Collected data

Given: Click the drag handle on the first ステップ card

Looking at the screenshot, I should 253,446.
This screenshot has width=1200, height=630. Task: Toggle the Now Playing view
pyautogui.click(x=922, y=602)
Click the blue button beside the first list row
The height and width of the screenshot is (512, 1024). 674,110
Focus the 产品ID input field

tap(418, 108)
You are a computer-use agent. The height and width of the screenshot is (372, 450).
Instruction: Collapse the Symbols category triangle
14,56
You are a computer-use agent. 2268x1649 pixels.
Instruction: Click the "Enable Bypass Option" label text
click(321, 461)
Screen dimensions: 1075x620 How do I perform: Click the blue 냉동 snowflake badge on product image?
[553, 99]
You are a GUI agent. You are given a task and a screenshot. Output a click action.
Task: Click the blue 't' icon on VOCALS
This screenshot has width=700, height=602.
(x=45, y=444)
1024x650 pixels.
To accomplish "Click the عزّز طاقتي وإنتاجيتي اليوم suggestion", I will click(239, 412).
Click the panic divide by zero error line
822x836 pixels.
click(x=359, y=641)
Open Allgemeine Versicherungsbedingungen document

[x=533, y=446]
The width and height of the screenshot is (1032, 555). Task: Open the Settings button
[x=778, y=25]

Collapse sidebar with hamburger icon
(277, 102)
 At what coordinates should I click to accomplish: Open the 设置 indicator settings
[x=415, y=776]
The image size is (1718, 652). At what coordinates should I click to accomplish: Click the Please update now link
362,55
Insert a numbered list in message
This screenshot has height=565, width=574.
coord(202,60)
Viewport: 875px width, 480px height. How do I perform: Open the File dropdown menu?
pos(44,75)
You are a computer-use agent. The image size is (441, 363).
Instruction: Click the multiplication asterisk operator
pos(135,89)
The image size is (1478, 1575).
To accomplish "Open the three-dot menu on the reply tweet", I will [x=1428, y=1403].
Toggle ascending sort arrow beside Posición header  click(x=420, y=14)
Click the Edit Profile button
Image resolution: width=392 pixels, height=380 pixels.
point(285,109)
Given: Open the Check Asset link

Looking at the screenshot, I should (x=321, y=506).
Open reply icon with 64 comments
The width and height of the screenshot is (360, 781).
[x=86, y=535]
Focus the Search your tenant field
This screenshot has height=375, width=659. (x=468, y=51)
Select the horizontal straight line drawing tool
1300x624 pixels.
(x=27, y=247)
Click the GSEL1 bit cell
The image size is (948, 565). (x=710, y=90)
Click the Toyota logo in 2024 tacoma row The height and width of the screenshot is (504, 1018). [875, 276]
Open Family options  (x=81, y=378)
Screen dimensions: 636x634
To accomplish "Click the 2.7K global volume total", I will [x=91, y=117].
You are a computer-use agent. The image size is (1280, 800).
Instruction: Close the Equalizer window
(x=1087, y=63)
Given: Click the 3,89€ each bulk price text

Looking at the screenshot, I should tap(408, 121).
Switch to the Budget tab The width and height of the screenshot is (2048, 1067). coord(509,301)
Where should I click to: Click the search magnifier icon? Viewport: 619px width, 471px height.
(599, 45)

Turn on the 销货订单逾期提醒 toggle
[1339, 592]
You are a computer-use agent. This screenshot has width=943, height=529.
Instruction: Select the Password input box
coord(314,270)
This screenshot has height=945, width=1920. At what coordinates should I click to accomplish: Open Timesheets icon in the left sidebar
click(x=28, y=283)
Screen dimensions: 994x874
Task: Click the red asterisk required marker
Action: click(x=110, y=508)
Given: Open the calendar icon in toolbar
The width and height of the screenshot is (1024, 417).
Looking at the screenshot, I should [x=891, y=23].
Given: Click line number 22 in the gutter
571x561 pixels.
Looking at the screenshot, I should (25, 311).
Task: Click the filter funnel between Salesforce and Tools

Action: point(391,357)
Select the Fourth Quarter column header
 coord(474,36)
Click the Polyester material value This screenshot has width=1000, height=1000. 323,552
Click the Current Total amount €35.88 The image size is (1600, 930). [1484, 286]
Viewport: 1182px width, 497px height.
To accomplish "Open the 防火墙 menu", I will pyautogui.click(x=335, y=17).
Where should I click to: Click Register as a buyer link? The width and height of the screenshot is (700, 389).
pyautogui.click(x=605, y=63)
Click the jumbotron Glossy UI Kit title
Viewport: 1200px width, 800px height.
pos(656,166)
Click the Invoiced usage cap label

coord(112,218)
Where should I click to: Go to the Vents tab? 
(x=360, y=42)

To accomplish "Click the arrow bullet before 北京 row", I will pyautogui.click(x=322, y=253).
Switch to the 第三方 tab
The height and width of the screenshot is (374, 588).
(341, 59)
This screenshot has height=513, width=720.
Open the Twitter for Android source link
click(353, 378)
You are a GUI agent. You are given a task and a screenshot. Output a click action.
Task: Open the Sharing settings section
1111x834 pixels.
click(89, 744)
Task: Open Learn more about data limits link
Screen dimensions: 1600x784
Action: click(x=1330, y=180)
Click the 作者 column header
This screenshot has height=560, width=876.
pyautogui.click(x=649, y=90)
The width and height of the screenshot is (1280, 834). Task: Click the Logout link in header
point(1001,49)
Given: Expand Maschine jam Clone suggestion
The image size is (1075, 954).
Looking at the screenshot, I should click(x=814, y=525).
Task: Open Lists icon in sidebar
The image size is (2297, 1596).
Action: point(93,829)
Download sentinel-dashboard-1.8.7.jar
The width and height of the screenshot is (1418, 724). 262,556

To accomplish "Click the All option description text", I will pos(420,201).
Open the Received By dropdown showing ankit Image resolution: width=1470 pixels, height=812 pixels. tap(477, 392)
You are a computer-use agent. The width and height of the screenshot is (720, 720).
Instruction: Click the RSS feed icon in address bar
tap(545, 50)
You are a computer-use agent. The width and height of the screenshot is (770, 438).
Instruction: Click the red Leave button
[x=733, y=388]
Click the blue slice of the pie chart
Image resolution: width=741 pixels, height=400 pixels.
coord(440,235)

§ YOUR TASK
Transcribe every entry exactly as it reads.

§ SOLUTION TO THIS TASK
Given: Click the drag handle on the first ステップ card

Looking at the screenshot, I should 253,446.
This screenshot has width=1200, height=630. Task: Toggle the Now Playing view
pyautogui.click(x=922, y=602)
Click the blue button beside the first list row
The height and width of the screenshot is (512, 1024). 674,110
Focus the 产品ID input field

tap(418, 108)
You are a computer-use agent. The height and width of the screenshot is (372, 450).
Instruction: Collapse the Symbols category triangle
14,56
You are a computer-use agent. 2268x1649 pixels.
Instruction: Click the "Enable Bypass Option" label text
click(321, 461)
Screen dimensions: 1075x620 How do I perform: Click the blue 냉동 snowflake badge on product image?
[553, 99]
You are a GUI agent. You are given a task and a screenshot. Output a click action.
Task: Click the blue 't' icon on VOCALS
This screenshot has width=700, height=602.
(x=45, y=444)
1024x650 pixels.
To accomplish "Click the عزّز طاقتي وإنتاجيتي اليوم suggestion", I will click(239, 412).
Click the panic divide by zero error line
822x836 pixels.
click(x=359, y=641)
Open Allgemeine Versicherungsbedingungen document

[x=533, y=446]
The width and height of the screenshot is (1032, 555). Task: Open the Settings button
[x=778, y=25]

Collapse sidebar with hamburger icon
(277, 102)
 At what coordinates should I click to accomplish: Open the 设置 indicator settings
[x=415, y=776]
The image size is (1718, 652). At what coordinates should I click to accomplish: Click the Please update now link
362,55
Insert a numbered list in message
This screenshot has height=565, width=574.
coord(202,60)
Viewport: 875px width, 480px height. How do I perform: Open the File dropdown menu?
pos(44,75)
You are a computer-use agent. The image size is (441, 363).
Instruction: Click the multiplication asterisk operator
pos(135,89)
The image size is (1478, 1575).
To accomplish "Open the three-dot menu on the reply tweet", I will [x=1428, y=1403].
Toggle ascending sort arrow beside Posición header  click(x=420, y=14)
Click the Edit Profile button
Image resolution: width=392 pixels, height=380 pixels.
point(285,109)
Given: Open the Check Asset link

Looking at the screenshot, I should (x=321, y=506).
Open reply icon with 64 comments
The width and height of the screenshot is (360, 781).
[x=86, y=535]
Focus the Search your tenant field
This screenshot has height=375, width=659. (x=468, y=51)
Select the horizontal straight line drawing tool
1300x624 pixels.
(x=27, y=247)
Click the GSEL1 bit cell
The image size is (948, 565). (x=710, y=90)
Click the Toyota logo in 2024 tacoma row The height and width of the screenshot is (504, 1018). [875, 276]
Open Family options  (x=81, y=378)
Screen dimensions: 636x634
To accomplish "Click the 2.7K global volume total", I will [x=91, y=117].
You are a computer-use agent. The image size is (1280, 800).
Instruction: Close the Equalizer window
(x=1087, y=63)
Given: Click the 3,89€ each bulk price text

Looking at the screenshot, I should tap(408, 121).
Switch to the Budget tab The width and height of the screenshot is (2048, 1067). coord(509,301)
Where should I click to: Click the search magnifier icon? Viewport: 619px width, 471px height.
(599, 45)

Turn on the 销货订单逾期提醒 toggle
[1339, 592]
You are a computer-use agent. This screenshot has width=943, height=529.
Instruction: Select the Password input box
coord(314,270)
This screenshot has height=945, width=1920. At what coordinates should I click to accomplish: Open Timesheets icon in the left sidebar
click(x=28, y=283)
Screen dimensions: 994x874
Task: Click the red asterisk required marker
Action: click(x=110, y=508)
Given: Open the calendar icon in toolbar
The width and height of the screenshot is (1024, 417).
Looking at the screenshot, I should [x=891, y=23].
Given: Click line number 22 in the gutter
571x561 pixels.
Looking at the screenshot, I should (25, 311).
Task: Click the filter funnel between Salesforce and Tools

Action: point(391,357)
Select the Fourth Quarter column header
 coord(474,36)
Click the Polyester material value This screenshot has width=1000, height=1000. 323,552
Click the Current Total amount €35.88 The image size is (1600, 930). [1484, 286]
Viewport: 1182px width, 497px height.
To accomplish "Open the 防火墙 menu", I will pyautogui.click(x=335, y=17).
Where should I click to: Click Register as a buyer link? The width and height of the screenshot is (700, 389).
pyautogui.click(x=605, y=63)
Click the jumbotron Glossy UI Kit title
Viewport: 1200px width, 800px height.
pos(656,166)
Click the Invoiced usage cap label

coord(112,218)
Where should I click to: Go to the Vents tab? 
(x=360, y=42)

To accomplish "Click the arrow bullet before 北京 row", I will pyautogui.click(x=322, y=253).
Switch to the 第三方 tab
The height and width of the screenshot is (374, 588).
(341, 59)
This screenshot has height=513, width=720.
Open the Twitter for Android source link
click(353, 378)
You are a GUI agent. You are given a task and a screenshot. Output a click action.
Task: Open the Sharing settings section
1111x834 pixels.
click(89, 744)
Task: Open Learn more about data limits link
Screen dimensions: 1600x784
Action: click(x=1330, y=180)
Click the 作者 column header
This screenshot has height=560, width=876.
pyautogui.click(x=649, y=90)
The width and height of the screenshot is (1280, 834). Task: Click the Logout link in header
point(1001,49)
Given: Expand Maschine jam Clone suggestion
The image size is (1075, 954).
Looking at the screenshot, I should click(x=814, y=525).
Task: Open Lists icon in sidebar
The image size is (2297, 1596).
Action: point(93,829)
Download sentinel-dashboard-1.8.7.jar
The width and height of the screenshot is (1418, 724). 262,556

To accomplish "Click the All option description text", I will pos(420,201).
Open the Received By dropdown showing ankit Image resolution: width=1470 pixels, height=812 pixels. tap(477, 392)
You are a computer-use agent. The width and height of the screenshot is (720, 720).
Instruction: Click the RSS feed icon in address bar
tap(545, 50)
You are a computer-use agent. The width and height of the screenshot is (770, 438).
Instruction: Click the red Leave button
[x=733, y=388]
Click the blue slice of the pie chart
Image resolution: width=741 pixels, height=400 pixels.
coord(440,235)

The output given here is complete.